PROGRAMAS
Área de Conservación Comunitaria Chacaracual
La isla de Margarita tiene una gran diversidad biológica, pero el turismo masivo, los urbanismos y la uso intensivo de los recursos amenazan sus especies y ambientes naturales. A pesar de la existencia de dos parques nacionales y tres monumentos naturales, estas áreas protegidas resultan insuficientes para asegurar la viabilidad a largo plazo de la biodiversidad margariteña. Destaca especialmente la desprotección de la Península de Macanao, que ocupa la parte occidental de la isla, y aún incluye ecosistemas xerofíticos prístinos. Solo una pequeña zona de matorrales litorales ubicados al norte de la península está protegida como parte del Parque Nacional Laguna de La Restinga; el resto de los ecosistemas como matorrales y bosques secos están amenazados por la minería a cielo abierto de arena, la tala ilegal y la caza furtiva. Desde 1973 existen propuestas para crear diferentes figuras de protección para resguardar la biodiversidad de la península, las cuales fueron retomadas en la década de los noventa por Provita. Desde 1998, el Ministerio del Ambiente lidera una propuesta para la creación de la Reserva de Fauna de Macanao, la cual ha sufrido serios retrasos por falta de voluntad política e intereses económicos, y su estado actual es incierto. Esta incertidumbre amenaza a las más de 80 especies de vertebrados de la península, donde destacan importantes endemismos como el único venado insular y la cotorra margariteña, Ave Regional del Estado Nueva Esparta, y el psitácido más amenazado de Venezuela.

En base a esta situación en el año 2009 Provita, con el respaldo de las comunidades locales y fondos aportados por la organización inglesa World Land Trust, adquirió una propiedad de 732 hectáreas que protege a un dormidero y a una zona de reproducción de la cotorra margariteña, además de ser hábitat para el venado margariteño, cunaguaro y otras especies prioritarias de la región.
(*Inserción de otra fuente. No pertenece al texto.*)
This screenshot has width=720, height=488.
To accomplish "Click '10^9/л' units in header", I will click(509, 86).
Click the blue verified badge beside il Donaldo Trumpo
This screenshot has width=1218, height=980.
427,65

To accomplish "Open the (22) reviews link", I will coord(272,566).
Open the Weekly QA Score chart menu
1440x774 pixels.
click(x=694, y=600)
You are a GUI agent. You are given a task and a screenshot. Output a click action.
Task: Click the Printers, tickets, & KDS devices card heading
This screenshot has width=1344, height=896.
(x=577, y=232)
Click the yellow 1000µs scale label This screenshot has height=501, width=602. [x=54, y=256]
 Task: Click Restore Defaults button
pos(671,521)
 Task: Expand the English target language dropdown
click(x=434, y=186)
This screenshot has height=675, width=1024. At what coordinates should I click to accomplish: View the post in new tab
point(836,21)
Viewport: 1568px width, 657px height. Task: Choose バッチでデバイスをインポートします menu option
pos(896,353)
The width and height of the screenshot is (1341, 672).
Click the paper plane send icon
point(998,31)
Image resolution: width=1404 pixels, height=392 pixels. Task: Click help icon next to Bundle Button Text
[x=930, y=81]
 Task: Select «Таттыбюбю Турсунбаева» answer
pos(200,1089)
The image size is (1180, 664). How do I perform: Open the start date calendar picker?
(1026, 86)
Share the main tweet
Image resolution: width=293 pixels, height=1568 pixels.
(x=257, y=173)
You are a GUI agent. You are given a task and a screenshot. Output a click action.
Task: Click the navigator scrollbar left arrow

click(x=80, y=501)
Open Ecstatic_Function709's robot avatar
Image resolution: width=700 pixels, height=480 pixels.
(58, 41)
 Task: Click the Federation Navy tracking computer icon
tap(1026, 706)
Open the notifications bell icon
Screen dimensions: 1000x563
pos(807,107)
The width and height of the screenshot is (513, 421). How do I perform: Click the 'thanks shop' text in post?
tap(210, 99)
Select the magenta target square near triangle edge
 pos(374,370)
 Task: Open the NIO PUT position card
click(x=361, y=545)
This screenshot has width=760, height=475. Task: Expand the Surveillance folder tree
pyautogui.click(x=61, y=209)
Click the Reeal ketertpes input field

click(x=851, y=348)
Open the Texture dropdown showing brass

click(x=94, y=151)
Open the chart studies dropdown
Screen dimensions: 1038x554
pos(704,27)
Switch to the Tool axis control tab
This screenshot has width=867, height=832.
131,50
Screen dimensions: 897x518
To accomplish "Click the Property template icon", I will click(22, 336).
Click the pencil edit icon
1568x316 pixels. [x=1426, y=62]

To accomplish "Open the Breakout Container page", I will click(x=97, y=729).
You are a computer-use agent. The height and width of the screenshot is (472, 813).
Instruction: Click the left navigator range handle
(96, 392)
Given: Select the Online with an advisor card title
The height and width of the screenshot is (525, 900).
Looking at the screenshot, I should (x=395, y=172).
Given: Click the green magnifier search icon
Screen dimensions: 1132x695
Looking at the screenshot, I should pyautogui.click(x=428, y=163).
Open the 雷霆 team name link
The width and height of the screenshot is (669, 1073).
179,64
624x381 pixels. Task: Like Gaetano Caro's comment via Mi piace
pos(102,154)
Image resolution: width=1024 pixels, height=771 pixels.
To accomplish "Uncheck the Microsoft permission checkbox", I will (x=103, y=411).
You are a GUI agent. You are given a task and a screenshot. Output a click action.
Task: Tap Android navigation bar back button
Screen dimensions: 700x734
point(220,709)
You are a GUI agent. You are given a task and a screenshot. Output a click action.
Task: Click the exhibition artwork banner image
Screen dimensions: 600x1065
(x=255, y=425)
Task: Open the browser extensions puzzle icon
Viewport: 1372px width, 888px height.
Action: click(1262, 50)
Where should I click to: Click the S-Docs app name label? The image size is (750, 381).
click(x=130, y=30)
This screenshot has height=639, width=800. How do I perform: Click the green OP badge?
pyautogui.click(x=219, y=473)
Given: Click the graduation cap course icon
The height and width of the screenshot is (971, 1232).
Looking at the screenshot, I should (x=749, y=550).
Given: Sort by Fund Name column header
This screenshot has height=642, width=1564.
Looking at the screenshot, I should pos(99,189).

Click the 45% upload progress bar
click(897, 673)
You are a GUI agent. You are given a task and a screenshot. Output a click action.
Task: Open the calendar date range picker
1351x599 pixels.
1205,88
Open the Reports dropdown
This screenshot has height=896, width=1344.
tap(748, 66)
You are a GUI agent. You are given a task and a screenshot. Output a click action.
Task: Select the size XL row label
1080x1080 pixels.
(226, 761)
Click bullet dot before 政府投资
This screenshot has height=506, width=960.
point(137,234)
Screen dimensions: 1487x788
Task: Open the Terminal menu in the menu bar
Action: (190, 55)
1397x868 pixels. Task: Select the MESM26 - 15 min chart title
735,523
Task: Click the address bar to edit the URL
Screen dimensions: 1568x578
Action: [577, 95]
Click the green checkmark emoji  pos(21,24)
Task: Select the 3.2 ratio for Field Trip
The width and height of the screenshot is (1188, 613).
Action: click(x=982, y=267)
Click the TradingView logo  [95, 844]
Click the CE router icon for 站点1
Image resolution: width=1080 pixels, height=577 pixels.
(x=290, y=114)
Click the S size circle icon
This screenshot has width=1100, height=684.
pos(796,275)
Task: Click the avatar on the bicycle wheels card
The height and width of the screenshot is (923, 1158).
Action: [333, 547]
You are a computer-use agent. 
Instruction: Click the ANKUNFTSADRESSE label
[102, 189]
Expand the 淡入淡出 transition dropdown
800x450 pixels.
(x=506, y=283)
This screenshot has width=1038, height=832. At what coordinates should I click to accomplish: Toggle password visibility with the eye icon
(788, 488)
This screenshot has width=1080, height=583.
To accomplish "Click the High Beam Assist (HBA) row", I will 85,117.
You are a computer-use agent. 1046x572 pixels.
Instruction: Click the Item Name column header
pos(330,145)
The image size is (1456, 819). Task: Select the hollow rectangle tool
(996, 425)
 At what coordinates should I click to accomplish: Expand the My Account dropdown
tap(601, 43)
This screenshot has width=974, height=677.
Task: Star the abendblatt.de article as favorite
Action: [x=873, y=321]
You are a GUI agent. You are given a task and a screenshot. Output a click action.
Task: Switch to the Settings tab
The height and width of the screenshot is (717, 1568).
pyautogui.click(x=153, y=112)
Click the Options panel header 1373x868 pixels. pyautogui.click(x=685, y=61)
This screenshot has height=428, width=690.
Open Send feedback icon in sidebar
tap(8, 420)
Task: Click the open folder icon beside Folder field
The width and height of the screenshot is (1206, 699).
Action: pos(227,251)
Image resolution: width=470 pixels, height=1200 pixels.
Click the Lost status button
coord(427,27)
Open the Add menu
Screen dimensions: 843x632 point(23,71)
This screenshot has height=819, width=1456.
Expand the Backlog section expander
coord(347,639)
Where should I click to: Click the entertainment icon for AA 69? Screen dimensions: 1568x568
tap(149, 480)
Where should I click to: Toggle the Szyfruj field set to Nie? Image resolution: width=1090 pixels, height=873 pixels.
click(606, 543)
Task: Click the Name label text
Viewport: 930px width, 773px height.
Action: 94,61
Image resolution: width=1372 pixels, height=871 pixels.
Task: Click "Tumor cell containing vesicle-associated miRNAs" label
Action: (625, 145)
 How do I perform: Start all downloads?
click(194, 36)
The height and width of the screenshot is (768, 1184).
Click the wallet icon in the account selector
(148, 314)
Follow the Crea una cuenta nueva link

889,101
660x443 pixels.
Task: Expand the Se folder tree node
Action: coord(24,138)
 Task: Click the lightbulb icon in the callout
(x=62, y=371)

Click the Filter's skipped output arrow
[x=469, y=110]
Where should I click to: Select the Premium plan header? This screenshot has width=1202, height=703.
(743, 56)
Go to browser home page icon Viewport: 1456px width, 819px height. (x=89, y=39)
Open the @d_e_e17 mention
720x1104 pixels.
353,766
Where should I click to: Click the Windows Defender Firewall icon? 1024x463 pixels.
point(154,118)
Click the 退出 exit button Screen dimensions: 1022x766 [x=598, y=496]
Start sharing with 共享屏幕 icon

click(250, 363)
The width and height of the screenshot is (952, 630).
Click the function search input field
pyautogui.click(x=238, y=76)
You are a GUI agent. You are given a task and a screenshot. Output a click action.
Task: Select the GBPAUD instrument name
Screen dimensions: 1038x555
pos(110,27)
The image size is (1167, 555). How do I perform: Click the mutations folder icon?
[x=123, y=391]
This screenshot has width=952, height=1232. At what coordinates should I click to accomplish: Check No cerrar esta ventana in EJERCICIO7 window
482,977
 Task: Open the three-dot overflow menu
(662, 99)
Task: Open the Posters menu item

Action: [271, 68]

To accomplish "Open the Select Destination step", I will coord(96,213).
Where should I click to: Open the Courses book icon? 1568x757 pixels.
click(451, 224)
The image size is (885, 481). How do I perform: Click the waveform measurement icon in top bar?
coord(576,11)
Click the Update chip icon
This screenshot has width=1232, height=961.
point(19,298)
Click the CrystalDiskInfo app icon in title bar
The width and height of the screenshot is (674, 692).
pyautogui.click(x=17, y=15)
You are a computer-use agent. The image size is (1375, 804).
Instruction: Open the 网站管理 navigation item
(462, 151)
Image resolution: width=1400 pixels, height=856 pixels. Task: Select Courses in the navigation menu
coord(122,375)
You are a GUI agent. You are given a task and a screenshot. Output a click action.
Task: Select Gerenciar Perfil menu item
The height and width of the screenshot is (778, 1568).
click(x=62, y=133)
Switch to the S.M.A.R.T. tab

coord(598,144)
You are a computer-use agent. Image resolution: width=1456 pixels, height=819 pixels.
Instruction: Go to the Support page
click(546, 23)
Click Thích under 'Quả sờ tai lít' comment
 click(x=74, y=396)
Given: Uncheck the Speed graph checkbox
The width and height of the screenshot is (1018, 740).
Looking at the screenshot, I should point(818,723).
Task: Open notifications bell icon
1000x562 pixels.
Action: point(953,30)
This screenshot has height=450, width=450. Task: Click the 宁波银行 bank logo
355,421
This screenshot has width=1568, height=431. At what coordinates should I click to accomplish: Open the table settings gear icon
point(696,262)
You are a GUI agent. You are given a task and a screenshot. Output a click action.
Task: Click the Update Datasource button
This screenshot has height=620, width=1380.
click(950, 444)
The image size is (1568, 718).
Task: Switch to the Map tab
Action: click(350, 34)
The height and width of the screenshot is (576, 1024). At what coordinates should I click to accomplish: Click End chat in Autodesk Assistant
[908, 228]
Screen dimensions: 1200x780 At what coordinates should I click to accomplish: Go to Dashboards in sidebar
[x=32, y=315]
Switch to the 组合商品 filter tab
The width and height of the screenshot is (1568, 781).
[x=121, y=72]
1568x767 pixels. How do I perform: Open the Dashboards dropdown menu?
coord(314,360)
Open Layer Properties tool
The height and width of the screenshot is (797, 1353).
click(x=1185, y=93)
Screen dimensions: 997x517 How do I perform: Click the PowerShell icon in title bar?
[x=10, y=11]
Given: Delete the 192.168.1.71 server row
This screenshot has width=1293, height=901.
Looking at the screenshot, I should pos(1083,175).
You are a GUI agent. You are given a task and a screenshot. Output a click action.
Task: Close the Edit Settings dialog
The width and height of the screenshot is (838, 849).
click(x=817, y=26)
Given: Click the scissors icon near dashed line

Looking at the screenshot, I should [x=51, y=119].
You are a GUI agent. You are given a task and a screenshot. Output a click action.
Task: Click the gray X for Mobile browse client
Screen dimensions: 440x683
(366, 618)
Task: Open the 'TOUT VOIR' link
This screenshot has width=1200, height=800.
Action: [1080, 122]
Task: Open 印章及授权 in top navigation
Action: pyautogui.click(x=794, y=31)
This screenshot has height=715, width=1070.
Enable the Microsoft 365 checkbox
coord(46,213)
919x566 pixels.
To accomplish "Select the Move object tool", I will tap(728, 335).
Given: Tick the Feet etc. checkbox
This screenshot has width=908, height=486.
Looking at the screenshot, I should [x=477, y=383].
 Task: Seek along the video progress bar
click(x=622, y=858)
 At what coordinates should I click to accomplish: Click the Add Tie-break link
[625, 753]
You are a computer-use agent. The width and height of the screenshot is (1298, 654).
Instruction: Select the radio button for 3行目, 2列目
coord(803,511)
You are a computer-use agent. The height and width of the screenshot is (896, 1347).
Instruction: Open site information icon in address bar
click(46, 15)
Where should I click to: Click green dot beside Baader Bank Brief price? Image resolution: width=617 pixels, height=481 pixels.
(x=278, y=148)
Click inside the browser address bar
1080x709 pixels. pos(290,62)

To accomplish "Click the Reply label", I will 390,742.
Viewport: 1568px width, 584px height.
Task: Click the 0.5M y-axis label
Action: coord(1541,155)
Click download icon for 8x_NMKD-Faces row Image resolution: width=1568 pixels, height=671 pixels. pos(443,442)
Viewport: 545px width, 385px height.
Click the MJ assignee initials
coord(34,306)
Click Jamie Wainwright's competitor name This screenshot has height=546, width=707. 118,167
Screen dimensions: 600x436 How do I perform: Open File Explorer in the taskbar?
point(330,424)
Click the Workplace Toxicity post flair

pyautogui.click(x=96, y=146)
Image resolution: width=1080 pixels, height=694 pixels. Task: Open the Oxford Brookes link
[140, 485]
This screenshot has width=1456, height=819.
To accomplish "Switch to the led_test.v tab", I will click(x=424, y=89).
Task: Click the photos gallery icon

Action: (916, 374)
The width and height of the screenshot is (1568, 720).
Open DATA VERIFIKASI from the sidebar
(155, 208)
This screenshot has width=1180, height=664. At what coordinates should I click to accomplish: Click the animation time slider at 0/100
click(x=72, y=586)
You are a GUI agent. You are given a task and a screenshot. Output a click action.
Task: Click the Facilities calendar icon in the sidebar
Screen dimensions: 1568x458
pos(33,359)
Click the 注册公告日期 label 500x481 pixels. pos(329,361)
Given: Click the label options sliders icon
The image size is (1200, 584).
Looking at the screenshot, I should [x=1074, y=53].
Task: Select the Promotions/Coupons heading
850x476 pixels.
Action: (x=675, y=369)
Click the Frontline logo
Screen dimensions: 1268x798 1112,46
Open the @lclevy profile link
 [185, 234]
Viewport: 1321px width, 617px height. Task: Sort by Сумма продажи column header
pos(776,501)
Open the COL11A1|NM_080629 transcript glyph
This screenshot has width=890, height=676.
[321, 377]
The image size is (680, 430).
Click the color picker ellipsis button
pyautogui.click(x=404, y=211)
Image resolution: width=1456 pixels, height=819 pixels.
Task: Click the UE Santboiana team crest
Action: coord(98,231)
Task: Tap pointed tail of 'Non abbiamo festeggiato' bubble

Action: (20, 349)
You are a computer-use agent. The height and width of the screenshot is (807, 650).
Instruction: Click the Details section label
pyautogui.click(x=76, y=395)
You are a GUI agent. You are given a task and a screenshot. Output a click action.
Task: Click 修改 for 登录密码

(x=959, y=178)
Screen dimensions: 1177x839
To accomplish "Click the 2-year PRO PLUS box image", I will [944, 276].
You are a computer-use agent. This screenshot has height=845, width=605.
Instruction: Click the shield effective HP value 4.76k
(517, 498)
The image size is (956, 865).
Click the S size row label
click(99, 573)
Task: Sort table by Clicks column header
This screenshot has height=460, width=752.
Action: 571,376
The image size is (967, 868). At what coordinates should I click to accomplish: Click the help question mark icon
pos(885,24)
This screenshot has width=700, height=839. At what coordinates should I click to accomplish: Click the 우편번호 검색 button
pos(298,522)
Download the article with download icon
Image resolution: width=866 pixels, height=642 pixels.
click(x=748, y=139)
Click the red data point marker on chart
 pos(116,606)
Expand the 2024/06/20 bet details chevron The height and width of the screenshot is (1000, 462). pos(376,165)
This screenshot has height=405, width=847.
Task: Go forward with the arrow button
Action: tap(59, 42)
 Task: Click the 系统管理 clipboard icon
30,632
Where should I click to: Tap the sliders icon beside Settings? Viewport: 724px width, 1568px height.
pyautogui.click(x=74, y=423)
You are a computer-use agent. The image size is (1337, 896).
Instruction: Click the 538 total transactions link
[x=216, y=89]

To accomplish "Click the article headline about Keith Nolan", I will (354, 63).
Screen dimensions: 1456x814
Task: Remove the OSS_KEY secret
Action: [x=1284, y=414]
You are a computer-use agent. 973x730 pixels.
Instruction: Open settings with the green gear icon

Denominada Área de Conservación Comunitaria Chacaracual (ACCC) es una de las pocas quebradas prístinas que se conservan en la península, aunque en la parte baja opera una arenera, la cual estuvo paralizada por varios años por la presión ejercida por la vecina comunidad El Horcón. Por ello, esta comunidad fue la principal motivadora para la adquisición del terreno y creación de la figura de Área de Conservación Comunitaria, con lo que se espera su participación en el manejo y uso sostenible de su biodiversidad.

Así, en el ACCC se ha previsto desarrollar actividades de monitoreo de biodiversidad, investigación en biología y ecología, además de respaldar a las comunidades en actividades de ecoturismo (con senderismo, observación de aves, rutas de trekking), educación ambiental y uso sostenible de especies locales (como extracción de frutos, semillas, savia). De manera especial, se planea desarrollar un centro de capacitación en ecología y conservación de zonas áridas y poblaciones de loros, que cuente con el respaldo de investigadores de universidades y centros de investigación asociados a Provita.